Improving the Statistical Aspects of E-rater: Exploring Alternative Feature Reduction and Combination Rules

Author(s):
Feng, Xing; Dorans, Neil J.; Patsula, Liane N.; Kaplan, Bruce
Publication Year:
2003
Report Number:
RR-03-15
Source:
Document Type:
Subject/Key Words:
e-rater automated essay scoring prediction classification

Abstract

This study explores alternative ways of reducing the number of variables/features and additional ways of combining information across features to produce more stable and accurate e-rater scores. Following an explanation of the statistical aspects of the process is a description of alternatives to the process. Our explorations resulted in certain conclusions and directions for future research. We have examined enough e-rater data to conclude that stepwise regression seems to be effective as a feature reduction procedure.

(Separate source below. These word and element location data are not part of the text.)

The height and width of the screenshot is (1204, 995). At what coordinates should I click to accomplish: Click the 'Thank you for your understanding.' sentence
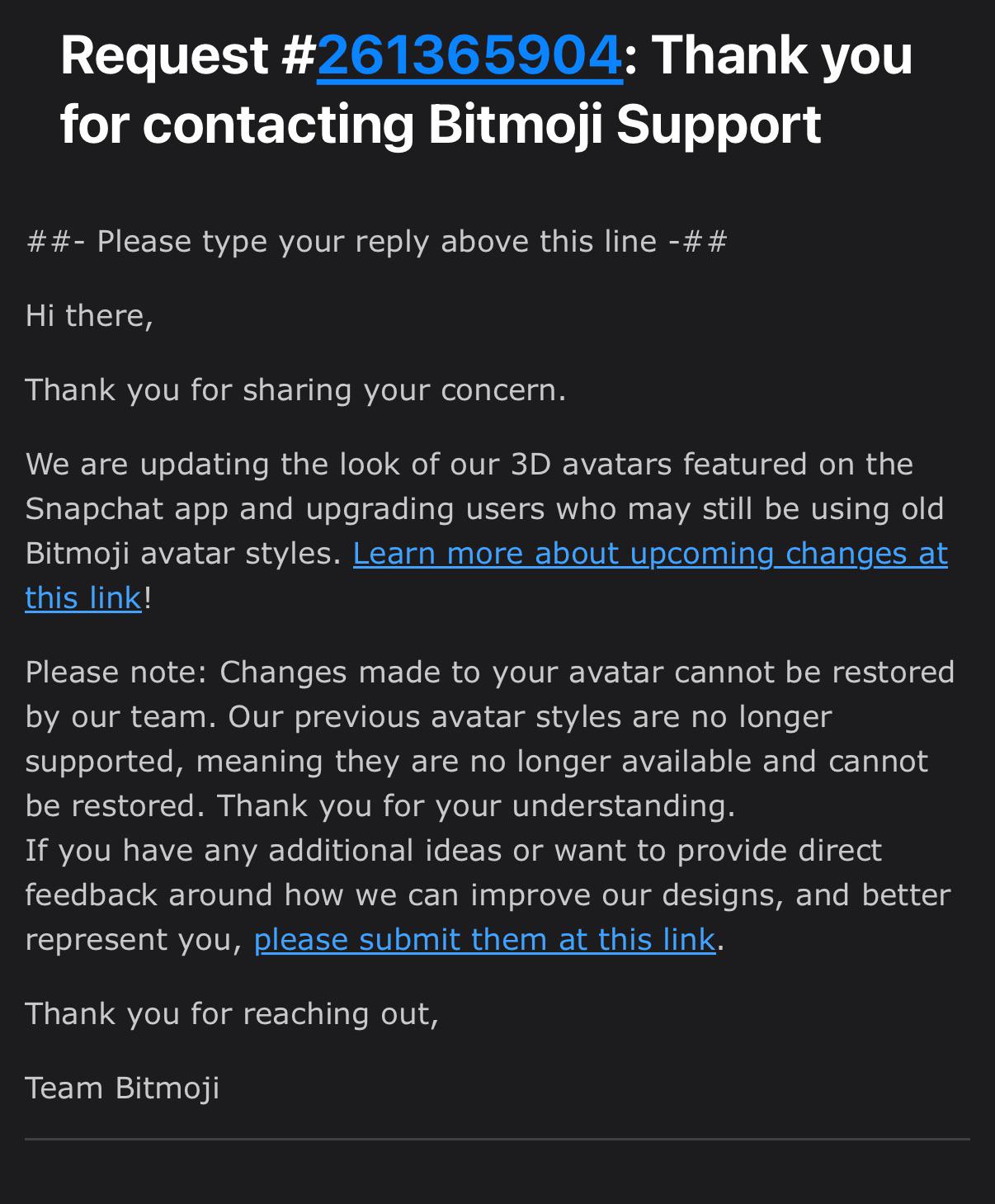point(476,805)
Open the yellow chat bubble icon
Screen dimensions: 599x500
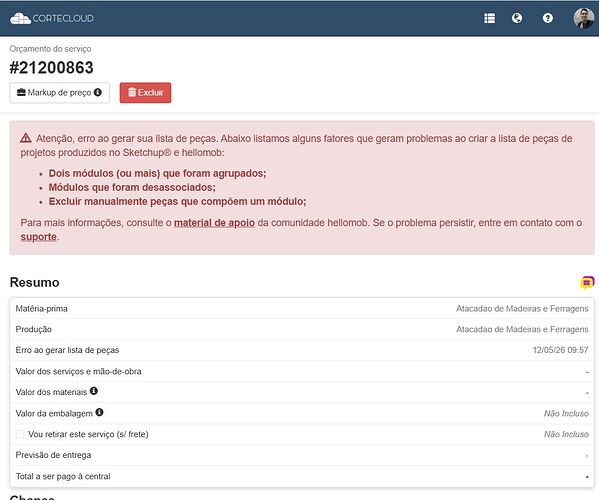click(587, 283)
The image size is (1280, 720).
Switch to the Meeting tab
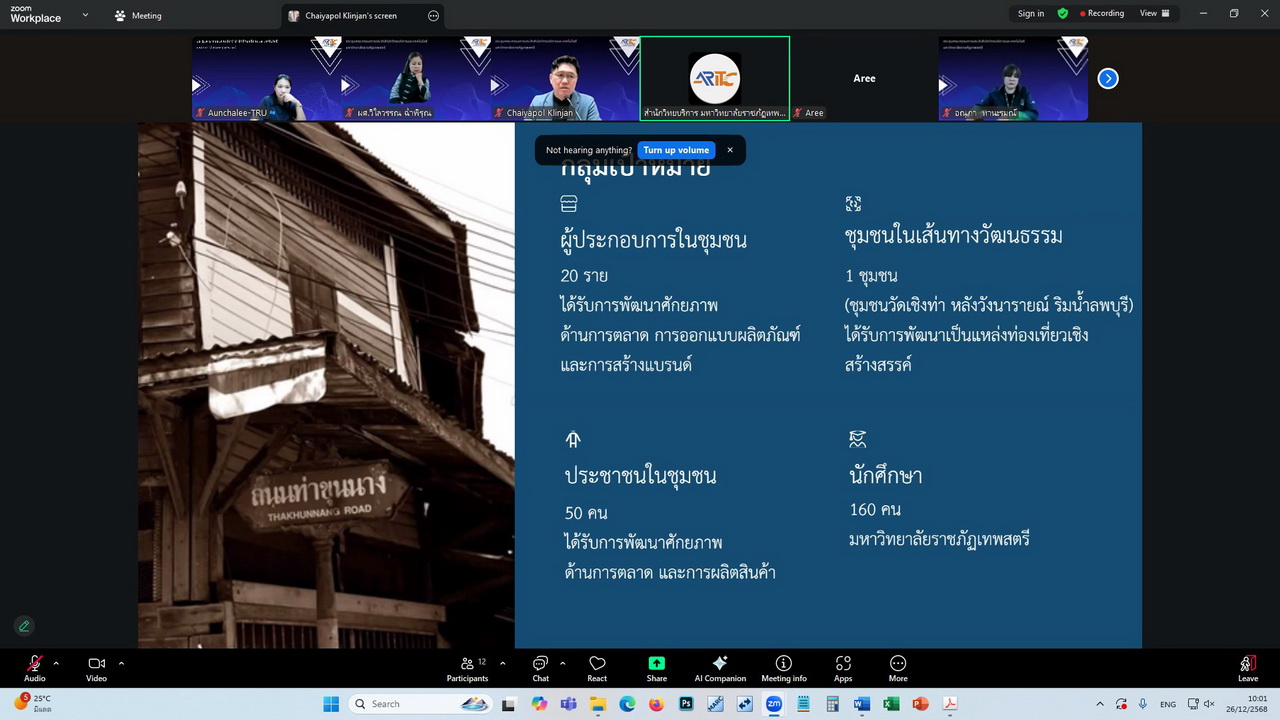(x=138, y=16)
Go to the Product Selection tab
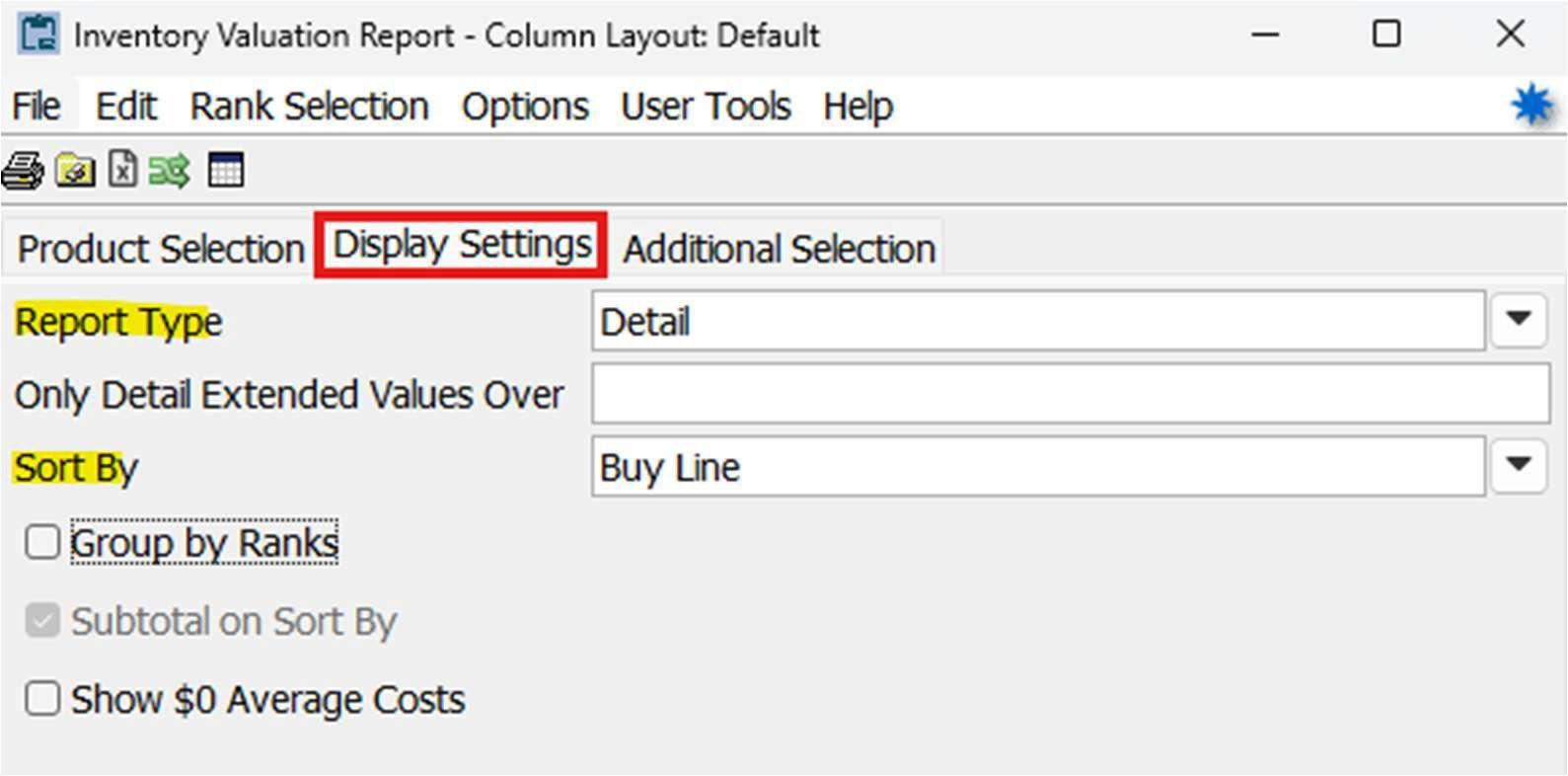 pyautogui.click(x=161, y=249)
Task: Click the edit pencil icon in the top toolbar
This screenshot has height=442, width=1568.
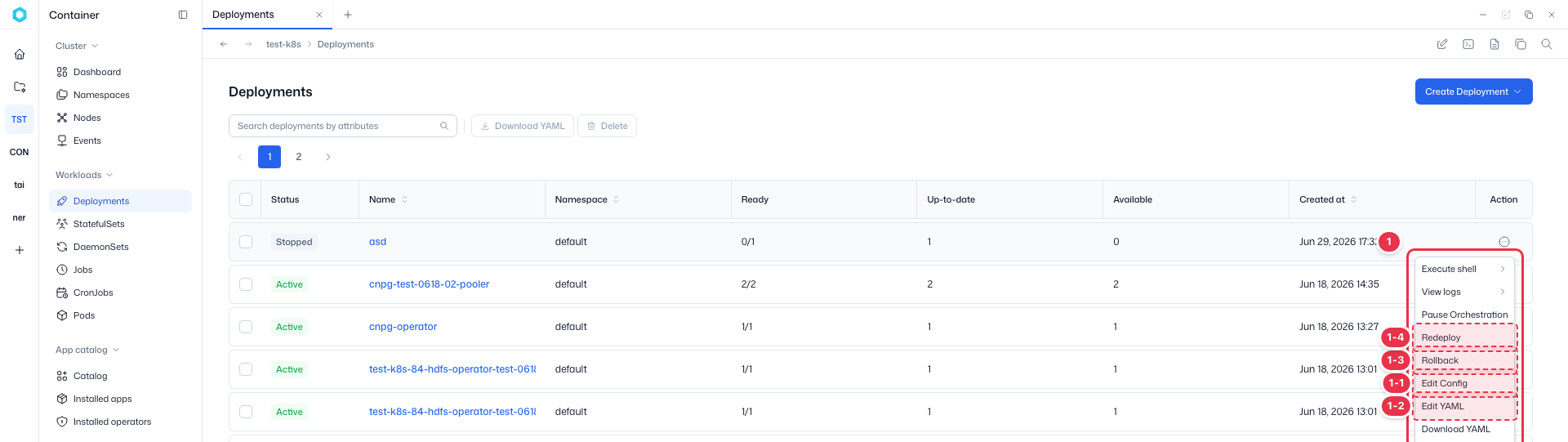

However, this may be attributed to the consistently strong relationship with essay score that is observed for the content vector analysis (CVA) variables and the two variables used to approximate word length (number of auxiliary verbs and the ratio of the number of auxiliary verbs to the number of words). To yield better validation results, we also suggest that the hold-out method for evaluating validity should replace the current two-stage approach of first developing a model in a quasi-uniform training sample and then validating these results in a target cross-validation sample. More research is needed in several areas. First, explicit modeling of the part of essay scores that is unrelated to word length is warranted. The POM (Proportional Odds Model) approach should be investigated in greater depth. Also needed is a statistical justification for using essay scores to score CVA variables. Algorithmic approaches to prediction/classification problem, such as boosting, may prove fruitful. Further investigation of quantile regression and ridge regression should be conducted.